» Task brief:
Reproduce the top of the data verbatim, through and including the line that contains "Given: Click the Milestone".

» Records for processing:
^^^^^^^^^^^^^^^^
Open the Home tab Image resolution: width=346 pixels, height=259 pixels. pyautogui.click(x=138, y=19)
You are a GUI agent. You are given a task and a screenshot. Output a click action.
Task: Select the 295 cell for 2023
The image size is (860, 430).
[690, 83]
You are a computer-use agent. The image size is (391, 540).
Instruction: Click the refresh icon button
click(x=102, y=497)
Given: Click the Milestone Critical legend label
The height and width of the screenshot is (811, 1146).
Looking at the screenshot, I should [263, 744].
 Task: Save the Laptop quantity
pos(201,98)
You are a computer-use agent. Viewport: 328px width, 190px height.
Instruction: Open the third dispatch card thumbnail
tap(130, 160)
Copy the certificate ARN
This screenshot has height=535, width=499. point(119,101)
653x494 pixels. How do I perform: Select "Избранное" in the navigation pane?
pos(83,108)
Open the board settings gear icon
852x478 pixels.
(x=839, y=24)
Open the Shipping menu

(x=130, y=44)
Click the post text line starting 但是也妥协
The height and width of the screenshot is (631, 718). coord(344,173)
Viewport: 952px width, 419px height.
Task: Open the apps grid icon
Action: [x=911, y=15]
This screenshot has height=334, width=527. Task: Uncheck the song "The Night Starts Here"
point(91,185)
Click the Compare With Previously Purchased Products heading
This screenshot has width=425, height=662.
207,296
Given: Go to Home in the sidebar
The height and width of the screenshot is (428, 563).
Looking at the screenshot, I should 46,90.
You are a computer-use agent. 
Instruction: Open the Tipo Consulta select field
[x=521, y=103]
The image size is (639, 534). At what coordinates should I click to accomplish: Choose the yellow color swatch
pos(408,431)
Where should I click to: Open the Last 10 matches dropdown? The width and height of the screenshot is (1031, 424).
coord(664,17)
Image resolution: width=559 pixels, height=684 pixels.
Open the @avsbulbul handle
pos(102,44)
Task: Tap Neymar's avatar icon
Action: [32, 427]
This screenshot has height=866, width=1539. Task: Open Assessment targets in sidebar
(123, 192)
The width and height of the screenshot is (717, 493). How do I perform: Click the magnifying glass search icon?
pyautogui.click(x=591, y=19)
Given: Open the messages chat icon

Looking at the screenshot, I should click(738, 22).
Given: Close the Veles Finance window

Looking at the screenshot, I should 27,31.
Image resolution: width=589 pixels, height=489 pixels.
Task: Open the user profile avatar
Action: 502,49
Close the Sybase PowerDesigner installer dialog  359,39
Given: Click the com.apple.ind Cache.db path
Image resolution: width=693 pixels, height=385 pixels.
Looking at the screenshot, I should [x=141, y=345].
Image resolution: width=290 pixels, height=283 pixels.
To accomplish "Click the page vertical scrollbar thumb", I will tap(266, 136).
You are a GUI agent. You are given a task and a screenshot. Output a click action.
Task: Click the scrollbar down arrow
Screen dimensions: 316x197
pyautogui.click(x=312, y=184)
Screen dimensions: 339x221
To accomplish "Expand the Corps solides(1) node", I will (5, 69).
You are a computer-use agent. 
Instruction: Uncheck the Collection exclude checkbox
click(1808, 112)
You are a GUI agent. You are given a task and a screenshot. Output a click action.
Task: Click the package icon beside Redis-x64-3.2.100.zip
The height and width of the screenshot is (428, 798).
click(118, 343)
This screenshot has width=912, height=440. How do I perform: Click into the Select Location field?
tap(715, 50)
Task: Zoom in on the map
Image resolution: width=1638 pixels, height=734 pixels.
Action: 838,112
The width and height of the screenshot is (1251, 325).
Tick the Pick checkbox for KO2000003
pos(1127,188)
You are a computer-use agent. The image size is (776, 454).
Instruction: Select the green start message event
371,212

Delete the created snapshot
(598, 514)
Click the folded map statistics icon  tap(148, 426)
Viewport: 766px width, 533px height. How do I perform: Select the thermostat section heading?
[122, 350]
^^^^^^^^^^^^^^^^
» Solution:
Open the Home tab Image resolution: width=346 pixels, height=259 pixels. pyautogui.click(x=138, y=19)
You are a GUI agent. You are given a task and a screenshot. Output a click action.
Task: Select the 295 cell for 2023
The image size is (860, 430).
[690, 83]
You are a computer-use agent. The image size is (391, 540).
Instruction: Click the refresh icon button
click(x=102, y=497)
Given: Click the Milestone Critical legend label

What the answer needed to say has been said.